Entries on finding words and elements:

————

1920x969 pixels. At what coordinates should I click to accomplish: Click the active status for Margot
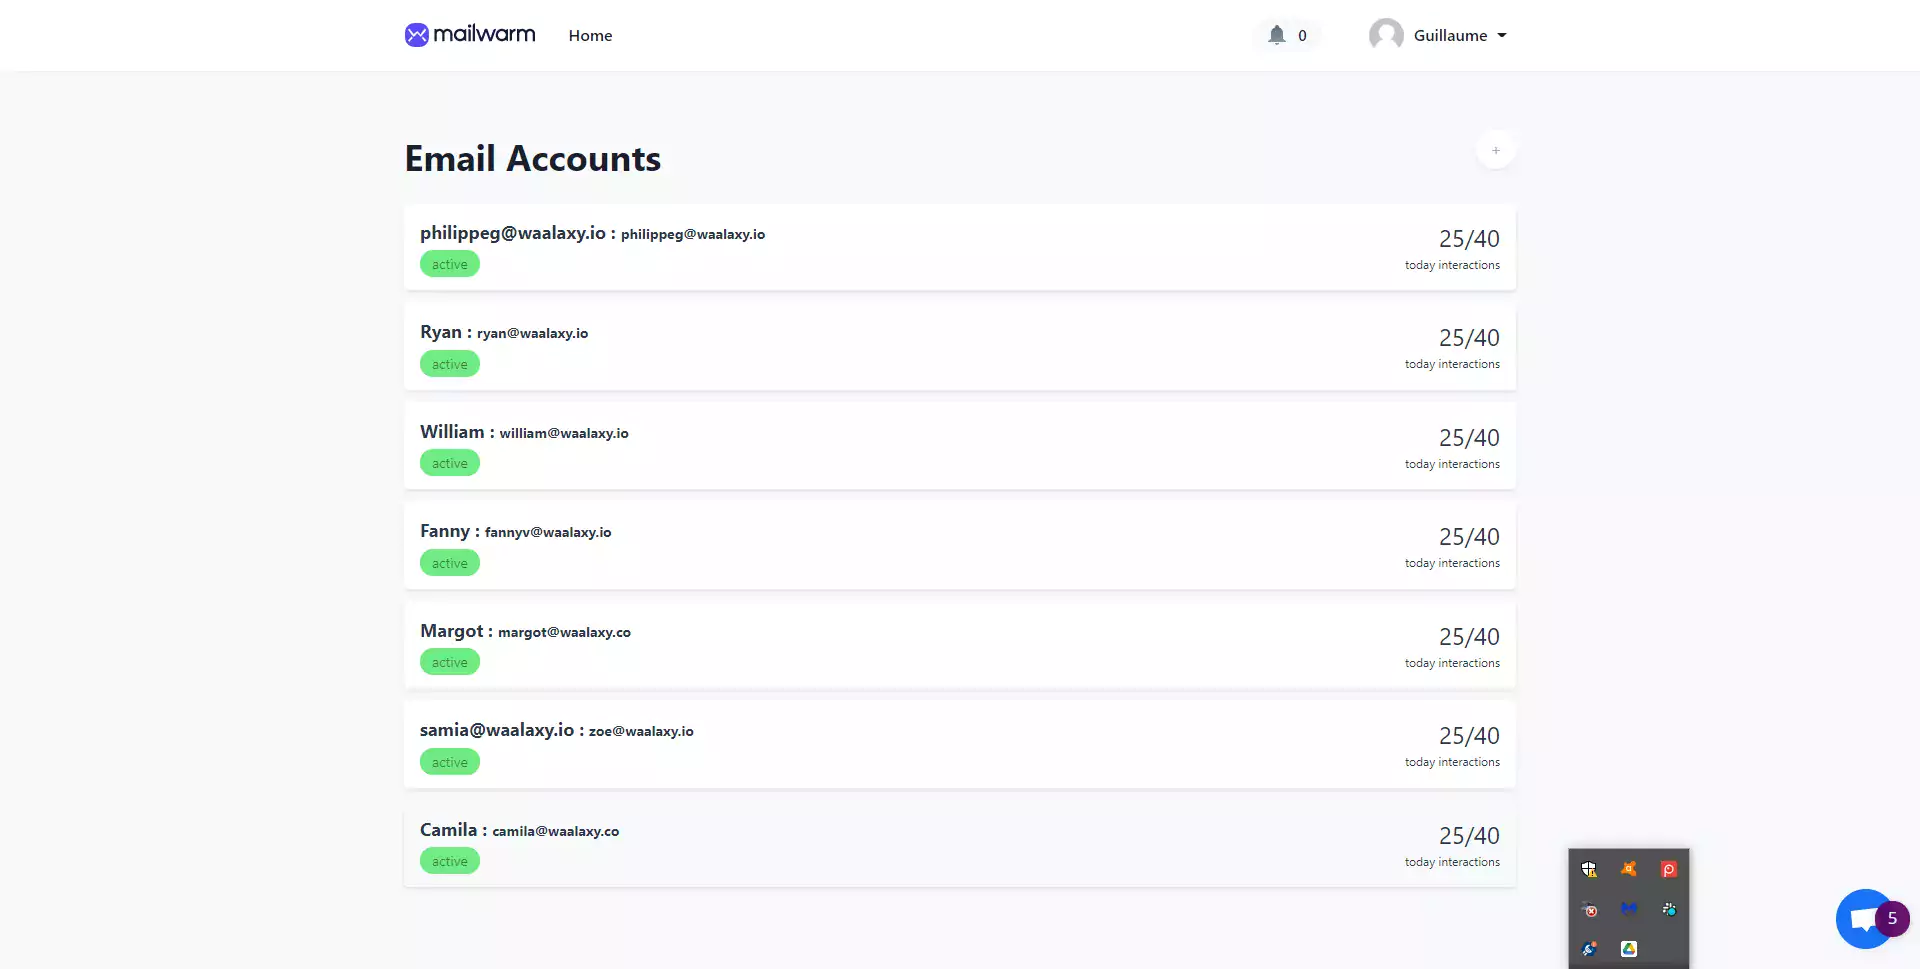(449, 662)
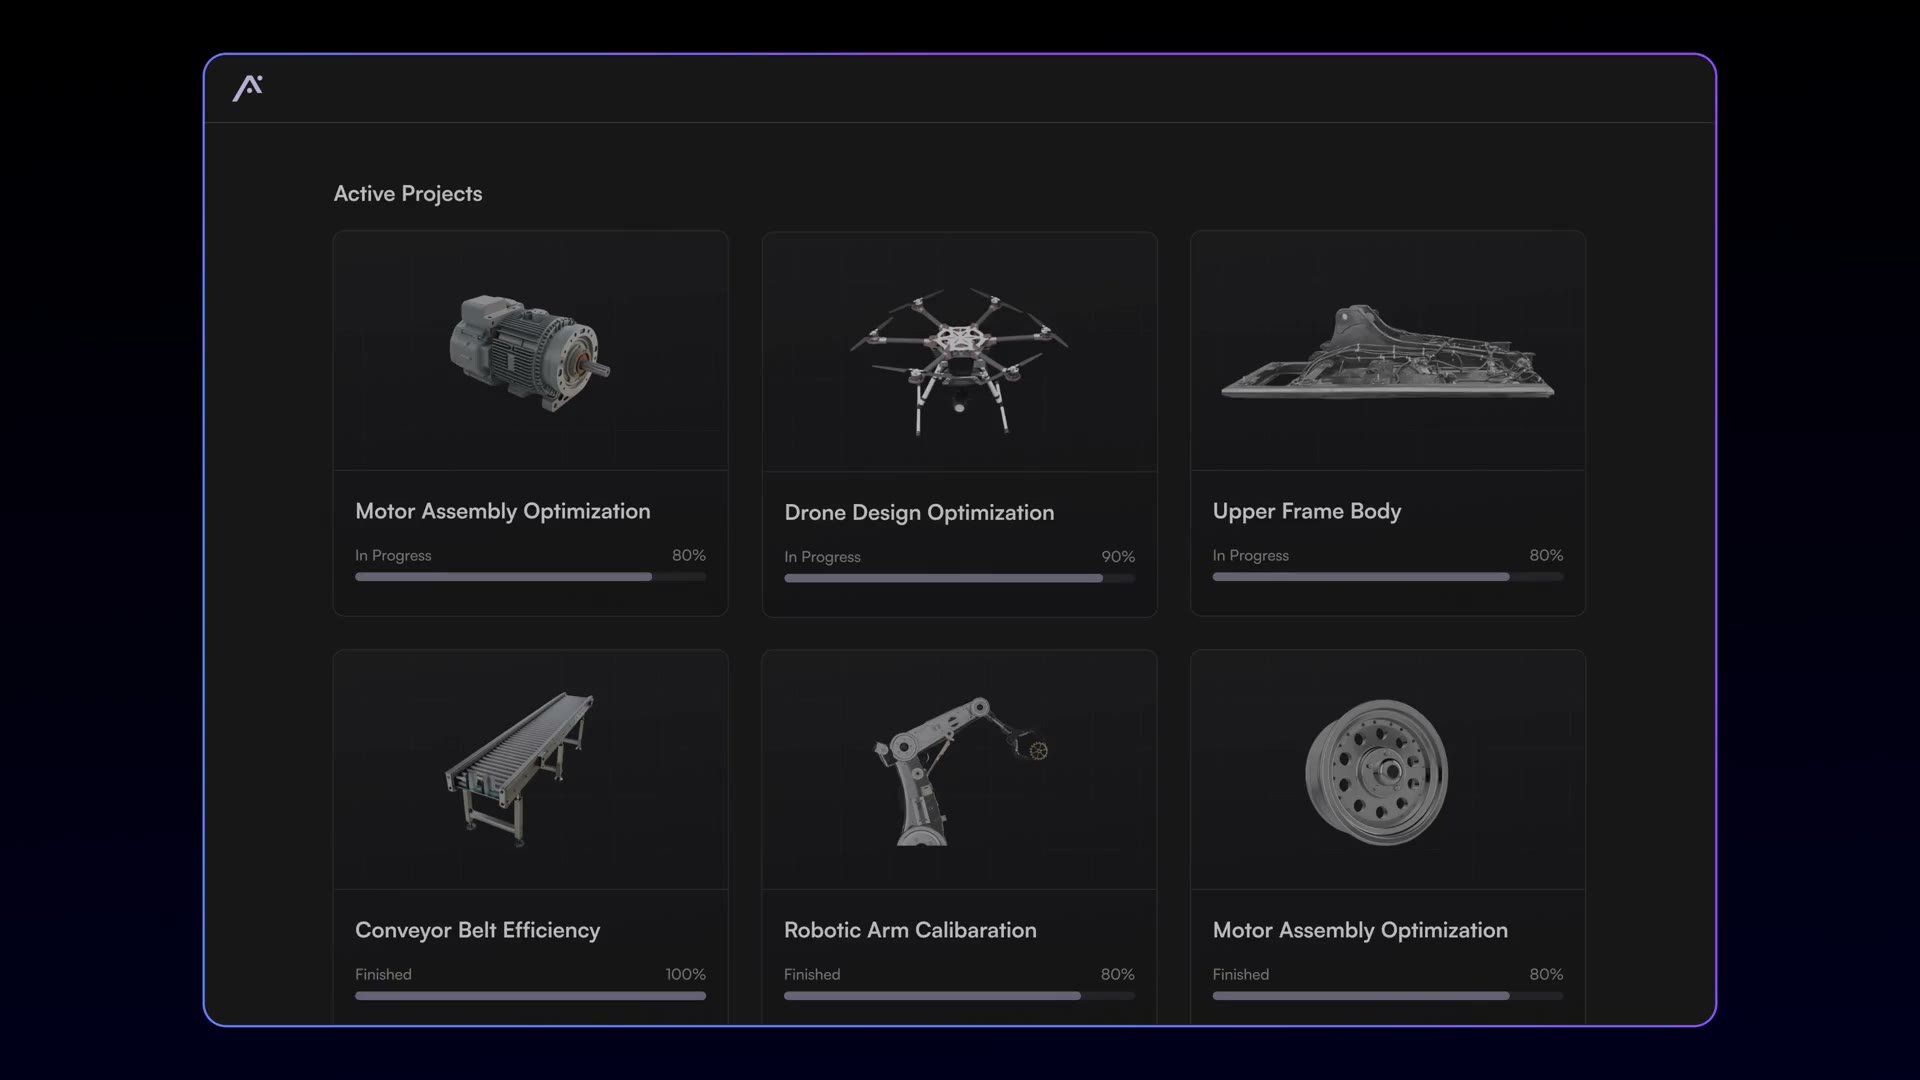The height and width of the screenshot is (1080, 1920).
Task: Open the Upper Frame Body project title
Action: coord(1307,512)
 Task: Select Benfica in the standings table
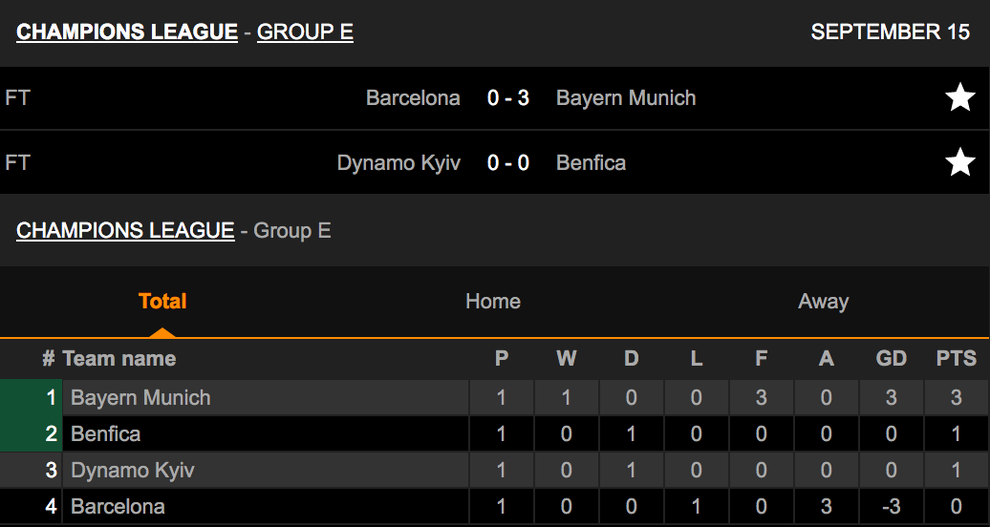coord(106,434)
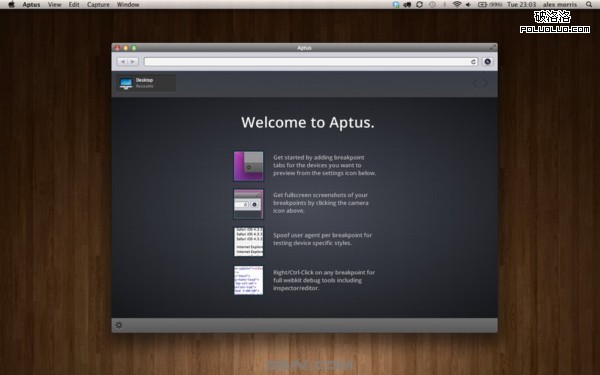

————

What you should do = Rewrite the records with "standings table" changed to "league table" and everything else kept the same, leaving the pictures out of your answer.

Expected answer =
1920x969 pixels. At what coordinates should I click to accomplish: Click the active status for Margot
(449, 662)
The height and width of the screenshot is (1080, 1920).
Task: Open the Upper Frame Body project title
Action: coord(1307,512)
 Task: Select Benfica in the league table
coord(106,434)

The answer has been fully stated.